- Born: Michael Terry Weiss February 2, 1962 (age 64) Chicago, Illinois, US
- Education: University of Southern California (BFA)
- Occupation: Actor
- Years active: 1980–present

= Michael T. Weiss =

American actor (born 1962)

Michael Terry Weiss (born February 2, 1962) is an American actor known for his role as Jarod in the television series The Pretender and for his role in Days of Our Lives.

==Early life==
Weiss was born in Chicago, Illinois, on February 2, 1962. His father was a steel industry executive, and his mother was a homemaker. His sister, Jamie Sue Weiss, became a make-up artist for television and films.

He attended Glenbrook North High School in Northbrook, Illinois. He graduated with a Bachelor of Fine Arts from the University of Southern California.

==Career==
===Screen===
Weiss began acting when he was a child, when he appeared in local TV commercials in Chicago.

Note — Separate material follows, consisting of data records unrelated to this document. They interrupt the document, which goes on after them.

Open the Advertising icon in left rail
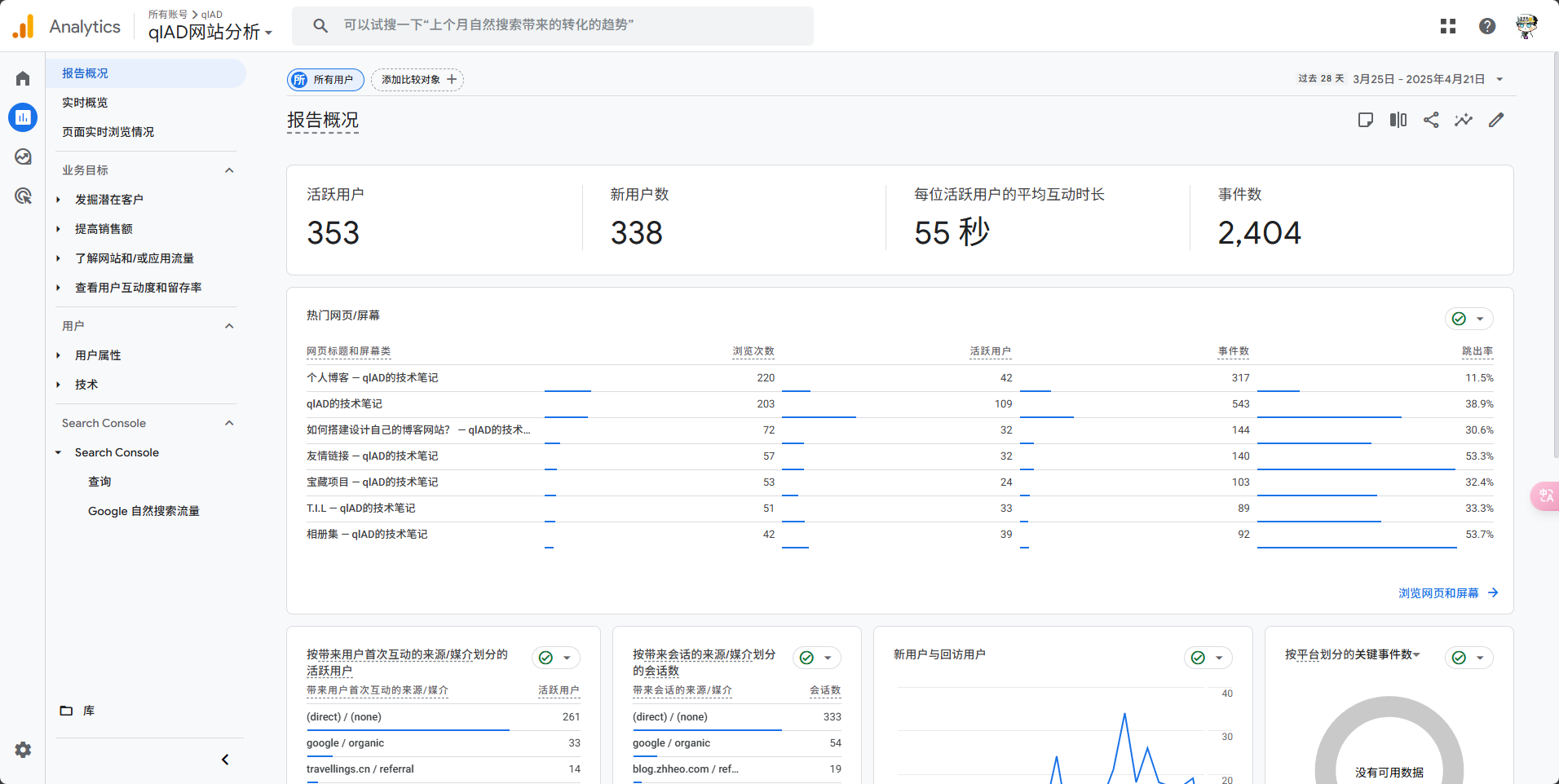 (23, 196)
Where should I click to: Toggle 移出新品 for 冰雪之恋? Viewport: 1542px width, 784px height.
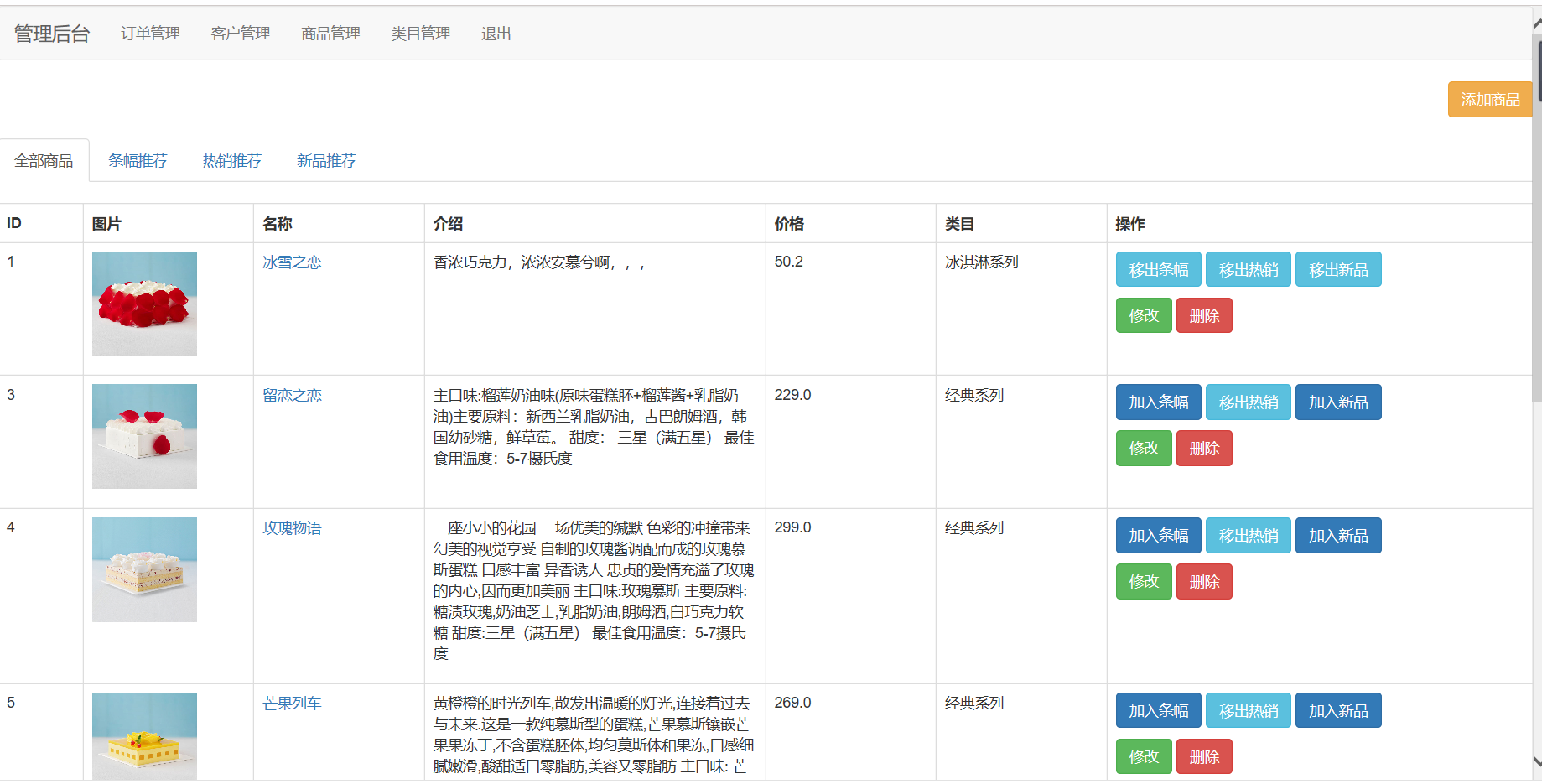1337,270
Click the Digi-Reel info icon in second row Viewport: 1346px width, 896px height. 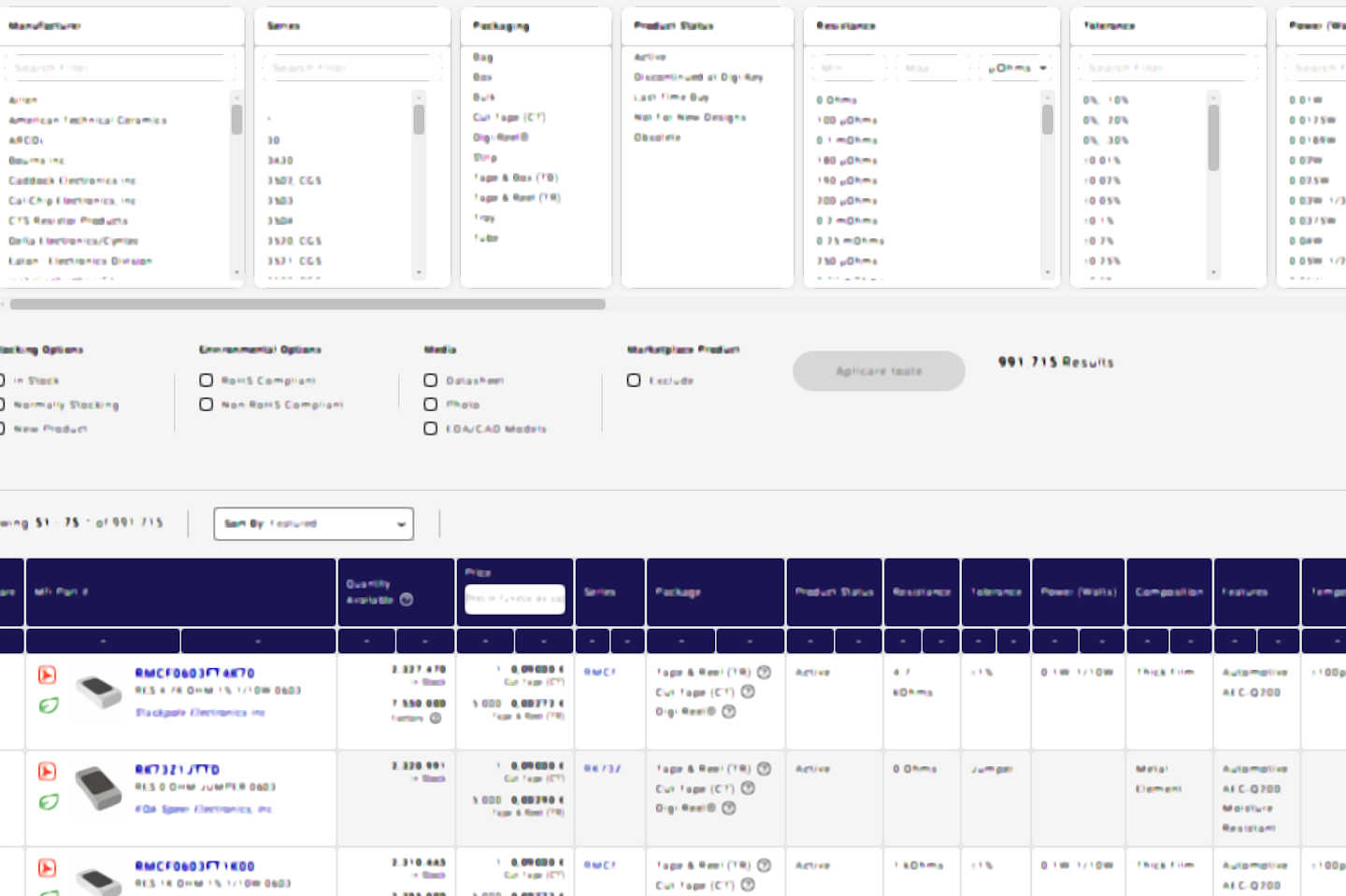click(x=729, y=808)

In 1980, at age 18, he appeared as an extra in the film Ordinary People. Shortly after his college graduation, he was cast as Mike Horton on Days of Our Lives. He performed in the 1991 series Dark Shadows, as well as in the feature film Jeffrey (1995).

His most prominent role has been Jarod, the lead character in the NBC-TV primetime drama The Pretender which ran for four seasons (1996–2000) and subsequent TV movies, The Pretender 2001 and The Pretender: Island of the Haunted. He performed as Jarod in three crossover episodes with the series Profiler as well. He had a recurring role in four episodes of Crossing Jordan (2003–04).

Weiss has performed several voice-acting roles. He voiced The Nameless One, the protagonist of the computer game Planescape: Torment (1999). He voiced Tarzan in The Legend of Tarzan (2001–02) and its related direct-to-video feature film, Tarzan & Jane (2002), Etrigan the Demon in Justice League (2002) and Justice League Unlimited (2005), Adam Strange in Batman: The Brave and the Bold (2009–11), and Captain Atom in Young Justice (2012–13). Weiss voiced Dormammu in Marvel vs. Capcom 3: Fate of Two Worlds (2011) and its updated version Ultimate Marvel vs. Capcom 3.

===Stage===
Weiss performed in Impressionism, a play by Michael Jacobs and directed by Jack O'Brien. It opened at the Gerald Schoenfeld Theatre on March 12, 2009.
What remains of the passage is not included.